5. The method of claim 1, wherein the tensor calculation unit performs matrix calculation on the n-j-th batch of tasks using the second matrix operator, comprising:

6. The method of claim 1, wherein the tensor calculation unit performs matrix calculation on the n-j-th batch of tasks using the second matrix operator, comprising:

7. The method according to any one of claims 1-6, wherein before the vector calculation unit performs vector calculation on the nth batch of tasks using the vector operator, the method further comprises:

8. The method of claim 7, wherein after the vector calculation unit performs vector calculation on the nth batch of tasks using the vector operator, wherein N is equal to N, further comprising:

9. A computer device comprising a memory, said artificial intelligence chip and a computer program stored on the memory and running on said artificial intelligence chip, characterized in that the artificial intelligence chip implements the steps of the method according to any one of claims 1-8 when said computer program is executed.
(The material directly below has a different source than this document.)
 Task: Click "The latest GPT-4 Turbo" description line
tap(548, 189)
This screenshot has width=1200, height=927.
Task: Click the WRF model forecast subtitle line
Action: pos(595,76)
10. A computer readable storage medium, characterized in that it stores a computer program executable by a computer device, which computer program, when run on the computer device, causes the computer device to perform the steps of the method according to any of claims 1-8.

11. A computer program product comprising a computer program stored on a computer readable storage medium, the computer program comprising program instructions which, when executed by a computer device, cause the computer device to carry out the steps of the method according to any one of claims 1-8.